The domestic departures terminal has seen a revamp where its commercial spaces have been moved to the centre, ideally positioned so that passengers walk through the shops to get to their gates.
The Spur restaurant has been renovated to include new facilities like USB charge ports for cellphones at tables and a bottomless cold drink station for those with long waits.
ALSO SEE: King Shaka hits record 5.5m passengers as direct Durban-London route plans continue
The airport itself also promotes its retail spaces on its social media pages, advertising deals so that passengers already know what’s on offer before they even reach the airport.

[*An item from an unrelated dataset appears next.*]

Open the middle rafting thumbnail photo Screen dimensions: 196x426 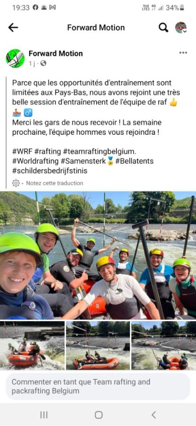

“The layout of retail is moving away from some shop stuck in a dingy corner – which is how we used to plan the flow of airports – but now planning happens with commercial at the forefront. So when you’re planning terminals and airports, you consider how your retail will be laid out with bright, open spaces that allow passengers to be attracted to the shops.”
But the process is very calculated – Delamoney adds that all of this is underpinned by serious market research.
“Often airports in the past tried to think for their passengers and stakeholders as to what would be best for them, but more and more it’s about what they actually want through surveys.”
WATCH: A sneak-peek at Emirates' luxe First Class suite coming to Durban
And the retail spaces are also taking on the unique opportunities that having an airport space can provide.
Last year, King Shaka’s Sunglass Hut kiosk offered travellers on their way to the fashionable Durban July the chance to lease their expensive glasses for the weekend, and offering discounts if they end up buying the glasses in the end.
Where in a normal mall would you ever find this kind of deal?
Find Your Escape by searching and comparing flight prices here. You can also sign-up for the Traveller24 Weekly Newsletter – Subscribe here. Or download the News24 App here, to receive expertly curated travel ideas and deals directly to your mobile.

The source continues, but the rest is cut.